══ MATERIAL SHOWN

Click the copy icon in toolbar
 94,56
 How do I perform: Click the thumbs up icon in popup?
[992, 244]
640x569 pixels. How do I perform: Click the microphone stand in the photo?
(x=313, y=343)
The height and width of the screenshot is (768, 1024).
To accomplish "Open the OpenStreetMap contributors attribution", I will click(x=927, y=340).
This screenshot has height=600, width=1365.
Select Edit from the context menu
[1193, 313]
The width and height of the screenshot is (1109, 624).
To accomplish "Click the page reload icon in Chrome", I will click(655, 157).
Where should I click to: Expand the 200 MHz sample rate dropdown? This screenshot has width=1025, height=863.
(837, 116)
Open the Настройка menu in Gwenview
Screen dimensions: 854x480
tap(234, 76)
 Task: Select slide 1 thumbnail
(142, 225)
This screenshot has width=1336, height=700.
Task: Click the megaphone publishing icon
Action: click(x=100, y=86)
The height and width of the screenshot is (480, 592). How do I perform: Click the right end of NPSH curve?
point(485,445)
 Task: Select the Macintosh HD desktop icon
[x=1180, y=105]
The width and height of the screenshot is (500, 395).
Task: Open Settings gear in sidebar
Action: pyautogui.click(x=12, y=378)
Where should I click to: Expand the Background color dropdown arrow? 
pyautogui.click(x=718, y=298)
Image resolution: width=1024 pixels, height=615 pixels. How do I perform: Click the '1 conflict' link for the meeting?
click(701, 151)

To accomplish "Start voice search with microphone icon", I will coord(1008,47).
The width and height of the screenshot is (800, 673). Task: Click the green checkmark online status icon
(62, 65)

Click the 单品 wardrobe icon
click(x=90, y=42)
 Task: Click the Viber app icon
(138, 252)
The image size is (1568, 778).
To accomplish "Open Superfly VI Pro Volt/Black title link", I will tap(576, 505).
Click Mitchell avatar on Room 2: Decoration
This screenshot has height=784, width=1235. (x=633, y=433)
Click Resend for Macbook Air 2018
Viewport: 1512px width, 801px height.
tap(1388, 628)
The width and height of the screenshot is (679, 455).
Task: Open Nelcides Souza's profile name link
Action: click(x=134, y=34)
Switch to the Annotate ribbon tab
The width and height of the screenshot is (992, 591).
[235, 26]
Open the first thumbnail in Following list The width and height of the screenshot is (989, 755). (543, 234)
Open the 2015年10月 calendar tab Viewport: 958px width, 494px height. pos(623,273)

════

Edit the entries above by replacing "thumbnail" with "preview" wherever it occurs, leaving everything else unchanged.

▸ SOLUTION TO THE PROBLEM:
Click the copy icon in toolbar
 94,56
 How do I perform: Click the thumbs up icon in popup?
[992, 244]
640x569 pixels. How do I perform: Click the microphone stand in the photo?
(x=313, y=343)
The height and width of the screenshot is (768, 1024).
To accomplish "Open the OpenStreetMap contributors attribution", I will click(x=927, y=340).
This screenshot has height=600, width=1365.
Select Edit from the context menu
[1193, 313]
The width and height of the screenshot is (1109, 624).
To accomplish "Click the page reload icon in Chrome", I will click(655, 157).
Where should I click to: Expand the 200 MHz sample rate dropdown? This screenshot has width=1025, height=863.
(837, 116)
Open the Настройка menu in Gwenview
Screen dimensions: 854x480
tap(234, 76)
 Task: Select slide 1 preview
(142, 225)
This screenshot has width=1336, height=700.
Task: Click the megaphone publishing icon
Action: click(x=100, y=86)
The height and width of the screenshot is (480, 592). How do I perform: Click the right end of NPSH curve?
point(485,445)
 Task: Select the Macintosh HD desktop icon
[x=1180, y=105]
The width and height of the screenshot is (500, 395).
Task: Open Settings gear in sidebar
Action: pyautogui.click(x=12, y=378)
Where should I click to: Expand the Background color dropdown arrow? 
pyautogui.click(x=718, y=298)
Image resolution: width=1024 pixels, height=615 pixels. How do I perform: Click the '1 conflict' link for the meeting?
click(701, 151)

To accomplish "Start voice search with microphone icon", I will coord(1008,47).
The width and height of the screenshot is (800, 673). Task: Click the green checkmark online status icon
(62, 65)

Click the 单品 wardrobe icon
click(x=90, y=42)
 Task: Click the Viber app icon
(138, 252)
The image size is (1568, 778).
To accomplish "Open Superfly VI Pro Volt/Black title link", I will tap(576, 505).
Click Mitchell avatar on Room 2: Decoration
This screenshot has height=784, width=1235. (x=633, y=433)
Click Resend for Macbook Air 2018
Viewport: 1512px width, 801px height.
tap(1388, 628)
The width and height of the screenshot is (679, 455).
Task: Open Nelcides Souza's profile name link
Action: click(x=134, y=34)
Switch to the Annotate ribbon tab
The width and height of the screenshot is (992, 591).
[235, 26]
Open the first preview in Following list The width and height of the screenshot is (989, 755). (543, 234)
Open the 2015年10月 calendar tab Viewport: 958px width, 494px height. pos(623,273)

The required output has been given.